## TASK DIRECTIONS
Repeat the stretch of lines from the start through the line containing "point(625,41)", word for word.

##########

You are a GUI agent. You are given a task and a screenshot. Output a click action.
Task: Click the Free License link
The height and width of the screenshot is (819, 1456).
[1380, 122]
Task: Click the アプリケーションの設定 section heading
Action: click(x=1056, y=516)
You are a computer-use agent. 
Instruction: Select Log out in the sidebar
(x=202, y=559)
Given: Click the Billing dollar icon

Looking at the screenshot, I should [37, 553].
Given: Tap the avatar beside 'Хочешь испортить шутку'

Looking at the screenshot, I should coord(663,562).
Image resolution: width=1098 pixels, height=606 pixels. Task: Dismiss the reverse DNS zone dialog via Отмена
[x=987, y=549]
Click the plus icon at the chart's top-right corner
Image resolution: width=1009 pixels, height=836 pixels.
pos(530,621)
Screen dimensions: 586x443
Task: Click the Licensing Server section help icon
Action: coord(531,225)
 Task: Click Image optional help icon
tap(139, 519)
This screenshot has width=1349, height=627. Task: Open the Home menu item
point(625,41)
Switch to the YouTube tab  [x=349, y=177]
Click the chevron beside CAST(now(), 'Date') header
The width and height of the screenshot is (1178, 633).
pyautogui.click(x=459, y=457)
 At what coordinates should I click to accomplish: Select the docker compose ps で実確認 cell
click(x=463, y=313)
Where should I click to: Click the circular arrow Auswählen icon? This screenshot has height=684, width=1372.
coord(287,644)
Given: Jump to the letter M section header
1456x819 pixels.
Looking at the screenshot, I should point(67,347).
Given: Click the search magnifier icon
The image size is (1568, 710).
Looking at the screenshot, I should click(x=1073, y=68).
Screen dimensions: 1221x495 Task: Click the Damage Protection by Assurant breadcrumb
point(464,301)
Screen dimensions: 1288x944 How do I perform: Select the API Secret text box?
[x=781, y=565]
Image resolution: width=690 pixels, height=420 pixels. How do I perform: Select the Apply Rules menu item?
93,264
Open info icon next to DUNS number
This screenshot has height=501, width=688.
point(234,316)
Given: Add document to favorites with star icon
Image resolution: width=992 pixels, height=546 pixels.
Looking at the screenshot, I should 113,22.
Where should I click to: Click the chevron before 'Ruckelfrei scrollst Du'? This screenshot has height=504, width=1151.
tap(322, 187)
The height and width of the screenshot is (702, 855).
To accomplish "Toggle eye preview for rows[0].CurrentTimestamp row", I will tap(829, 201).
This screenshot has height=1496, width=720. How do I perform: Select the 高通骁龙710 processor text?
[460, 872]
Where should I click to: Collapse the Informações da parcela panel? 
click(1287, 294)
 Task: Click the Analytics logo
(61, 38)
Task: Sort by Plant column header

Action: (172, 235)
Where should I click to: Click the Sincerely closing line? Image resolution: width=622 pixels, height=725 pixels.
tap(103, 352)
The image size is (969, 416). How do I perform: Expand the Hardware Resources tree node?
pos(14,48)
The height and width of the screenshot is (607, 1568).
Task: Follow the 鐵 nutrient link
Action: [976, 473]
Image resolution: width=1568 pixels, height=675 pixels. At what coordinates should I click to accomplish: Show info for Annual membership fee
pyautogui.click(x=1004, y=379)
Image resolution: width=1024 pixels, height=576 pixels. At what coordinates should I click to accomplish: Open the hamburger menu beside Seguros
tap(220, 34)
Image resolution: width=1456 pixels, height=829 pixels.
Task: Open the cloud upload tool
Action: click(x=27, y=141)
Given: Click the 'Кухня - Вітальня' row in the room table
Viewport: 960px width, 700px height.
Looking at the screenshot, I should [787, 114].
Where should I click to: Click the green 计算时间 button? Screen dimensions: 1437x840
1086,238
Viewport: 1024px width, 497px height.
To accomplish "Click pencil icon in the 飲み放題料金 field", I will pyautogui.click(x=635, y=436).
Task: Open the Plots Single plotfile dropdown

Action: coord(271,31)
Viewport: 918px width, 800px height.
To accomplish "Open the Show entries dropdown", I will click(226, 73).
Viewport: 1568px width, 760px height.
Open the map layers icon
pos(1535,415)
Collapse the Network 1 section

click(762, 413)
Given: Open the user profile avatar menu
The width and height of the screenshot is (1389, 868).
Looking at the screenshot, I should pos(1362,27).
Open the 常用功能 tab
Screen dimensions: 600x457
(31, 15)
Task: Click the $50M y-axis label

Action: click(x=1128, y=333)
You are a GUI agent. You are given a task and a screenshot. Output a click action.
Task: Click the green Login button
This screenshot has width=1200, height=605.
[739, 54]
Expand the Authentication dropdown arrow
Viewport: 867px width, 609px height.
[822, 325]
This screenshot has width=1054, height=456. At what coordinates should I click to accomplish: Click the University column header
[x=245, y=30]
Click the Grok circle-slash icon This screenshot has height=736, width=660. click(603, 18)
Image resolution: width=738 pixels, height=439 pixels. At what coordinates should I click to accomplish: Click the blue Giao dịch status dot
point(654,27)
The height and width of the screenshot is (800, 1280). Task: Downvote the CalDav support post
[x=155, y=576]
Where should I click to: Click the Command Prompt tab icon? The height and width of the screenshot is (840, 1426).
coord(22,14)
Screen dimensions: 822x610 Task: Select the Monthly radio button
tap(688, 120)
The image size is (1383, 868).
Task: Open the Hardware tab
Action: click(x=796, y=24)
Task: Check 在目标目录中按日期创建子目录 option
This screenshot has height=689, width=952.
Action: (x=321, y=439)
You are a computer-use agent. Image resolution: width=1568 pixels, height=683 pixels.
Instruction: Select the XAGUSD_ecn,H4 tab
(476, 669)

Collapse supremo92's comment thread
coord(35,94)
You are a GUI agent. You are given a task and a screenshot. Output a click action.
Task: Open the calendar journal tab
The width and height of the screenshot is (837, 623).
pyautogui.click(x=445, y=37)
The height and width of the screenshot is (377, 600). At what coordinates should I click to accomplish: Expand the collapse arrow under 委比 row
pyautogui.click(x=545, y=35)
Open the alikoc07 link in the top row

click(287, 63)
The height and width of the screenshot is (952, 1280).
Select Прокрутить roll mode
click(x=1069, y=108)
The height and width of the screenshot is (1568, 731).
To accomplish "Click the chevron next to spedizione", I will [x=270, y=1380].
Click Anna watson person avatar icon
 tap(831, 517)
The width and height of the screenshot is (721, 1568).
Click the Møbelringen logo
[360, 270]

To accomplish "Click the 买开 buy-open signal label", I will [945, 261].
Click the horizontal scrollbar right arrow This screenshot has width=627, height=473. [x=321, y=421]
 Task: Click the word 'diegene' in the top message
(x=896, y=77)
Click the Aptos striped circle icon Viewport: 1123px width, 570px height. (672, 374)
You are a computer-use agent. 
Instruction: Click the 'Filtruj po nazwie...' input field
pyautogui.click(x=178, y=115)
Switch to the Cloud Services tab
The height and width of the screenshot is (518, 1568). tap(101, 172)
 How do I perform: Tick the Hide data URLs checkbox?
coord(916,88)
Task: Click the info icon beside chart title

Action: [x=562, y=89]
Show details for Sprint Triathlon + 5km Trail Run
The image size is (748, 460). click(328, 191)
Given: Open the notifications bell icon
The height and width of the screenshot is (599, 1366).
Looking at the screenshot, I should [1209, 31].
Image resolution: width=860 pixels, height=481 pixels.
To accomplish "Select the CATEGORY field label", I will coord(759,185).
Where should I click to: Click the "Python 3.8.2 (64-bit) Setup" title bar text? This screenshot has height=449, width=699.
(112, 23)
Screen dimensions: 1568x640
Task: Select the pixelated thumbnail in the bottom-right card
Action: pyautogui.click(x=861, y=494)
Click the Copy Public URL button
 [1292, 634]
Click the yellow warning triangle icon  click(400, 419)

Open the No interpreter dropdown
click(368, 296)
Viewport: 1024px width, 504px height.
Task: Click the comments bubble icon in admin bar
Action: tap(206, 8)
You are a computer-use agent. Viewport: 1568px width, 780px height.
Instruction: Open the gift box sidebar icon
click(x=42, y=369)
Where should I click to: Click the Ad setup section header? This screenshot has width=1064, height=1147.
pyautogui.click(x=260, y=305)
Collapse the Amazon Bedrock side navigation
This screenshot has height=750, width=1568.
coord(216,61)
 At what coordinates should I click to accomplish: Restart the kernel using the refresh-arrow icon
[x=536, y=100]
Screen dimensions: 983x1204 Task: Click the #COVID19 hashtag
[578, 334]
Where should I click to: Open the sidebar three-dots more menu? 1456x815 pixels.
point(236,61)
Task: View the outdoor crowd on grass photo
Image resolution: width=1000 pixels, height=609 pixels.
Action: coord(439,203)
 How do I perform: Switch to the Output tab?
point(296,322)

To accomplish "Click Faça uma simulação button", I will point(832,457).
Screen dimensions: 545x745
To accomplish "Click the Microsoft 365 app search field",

##########

## CORRECT ANSWER
You are a GUI agent. You are given a task and a screenshot. Output a click action.
Task: Click the Free License link
The height and width of the screenshot is (819, 1456).
[1380, 122]
Task: Click the アプリケーションの設定 section heading
Action: click(x=1056, y=516)
You are a computer-use agent. 
Instruction: Select Log out in the sidebar
(x=202, y=559)
Given: Click the Billing dollar icon

Looking at the screenshot, I should [37, 553].
Given: Tap the avatar beside 'Хочешь испортить шутку'

Looking at the screenshot, I should coord(663,562).
Image resolution: width=1098 pixels, height=606 pixels. Task: Dismiss the reverse DNS zone dialog via Отмена
[x=987, y=549]
Click the plus icon at the chart's top-right corner
Image resolution: width=1009 pixels, height=836 pixels.
pos(530,621)
Screen dimensions: 586x443
Task: Click the Licensing Server section help icon
Action: coord(531,225)
 Task: Click Image optional help icon
tap(139, 519)
This screenshot has width=1349, height=627. Task: Open the Home menu item
point(625,41)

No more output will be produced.